In discussing the addition of quasi-public agencies to transparency websites, U.S. PIRG said the following:
“In recent years, a number of states have begun to address the fact that quasi-public entities have traditionally inhabited a murky corner of the public square. With webpages dedicated solely to these agencies, boards, authorities and commissions prominently featured on their transparency sites, Indiana, Minnesota, Nebraska, New Hampshire and Washington have entered the ranks of states that are making financial information for at least some of their quasi-public agencies more accessible.”
The report mention the Nebraska legislation, which had not been passed at the time the report was written, saying that the Nebraska legislation would codify “a practice that many states have been pursuing more informally.”

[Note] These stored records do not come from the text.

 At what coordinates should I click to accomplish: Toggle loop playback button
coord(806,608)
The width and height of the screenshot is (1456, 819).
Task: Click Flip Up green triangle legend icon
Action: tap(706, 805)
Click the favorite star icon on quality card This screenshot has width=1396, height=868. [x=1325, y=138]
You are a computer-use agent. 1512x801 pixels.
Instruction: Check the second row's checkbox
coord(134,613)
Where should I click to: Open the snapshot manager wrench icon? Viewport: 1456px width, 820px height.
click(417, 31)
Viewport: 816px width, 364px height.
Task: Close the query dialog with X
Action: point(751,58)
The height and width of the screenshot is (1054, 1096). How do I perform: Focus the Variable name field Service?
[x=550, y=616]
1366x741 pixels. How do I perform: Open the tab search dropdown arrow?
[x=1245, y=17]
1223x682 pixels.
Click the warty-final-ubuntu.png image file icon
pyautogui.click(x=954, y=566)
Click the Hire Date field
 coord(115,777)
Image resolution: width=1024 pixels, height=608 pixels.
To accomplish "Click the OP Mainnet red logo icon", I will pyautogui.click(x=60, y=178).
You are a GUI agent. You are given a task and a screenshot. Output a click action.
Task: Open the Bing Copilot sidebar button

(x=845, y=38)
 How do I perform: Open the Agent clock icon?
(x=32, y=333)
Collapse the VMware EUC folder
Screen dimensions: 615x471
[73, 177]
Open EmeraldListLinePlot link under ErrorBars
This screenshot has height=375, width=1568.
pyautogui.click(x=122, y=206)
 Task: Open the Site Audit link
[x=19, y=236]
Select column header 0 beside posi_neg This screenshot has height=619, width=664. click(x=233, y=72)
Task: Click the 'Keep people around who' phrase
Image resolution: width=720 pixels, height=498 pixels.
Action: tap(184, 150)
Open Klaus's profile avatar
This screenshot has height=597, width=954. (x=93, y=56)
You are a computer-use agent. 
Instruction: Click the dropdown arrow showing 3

In discussing the Leading States category, which includes Nebraska, U.S. PIRG said the following:
Nebraska lost points in the U.S. PIRG evaluation for providing incomplete financial information on recipients of the state’s major economic development subsidy programs, including the Employment and Investment Growth Act, the Nebraska Advantage Act, the Nebraska Research and Development Act. U.S. PIRG said only 11 states provide checkbook-level information on the recipients of each of its most important subsidy programs. And 12 states do not provide any recipient-specific details on the benefits – either projected or actual – of economic development programs.
“Without this information, watchdog groups and concerned citizens cannot ensure that taxpayers are getting their money’s worth from the subsidy programs,” U.S. PIRG said.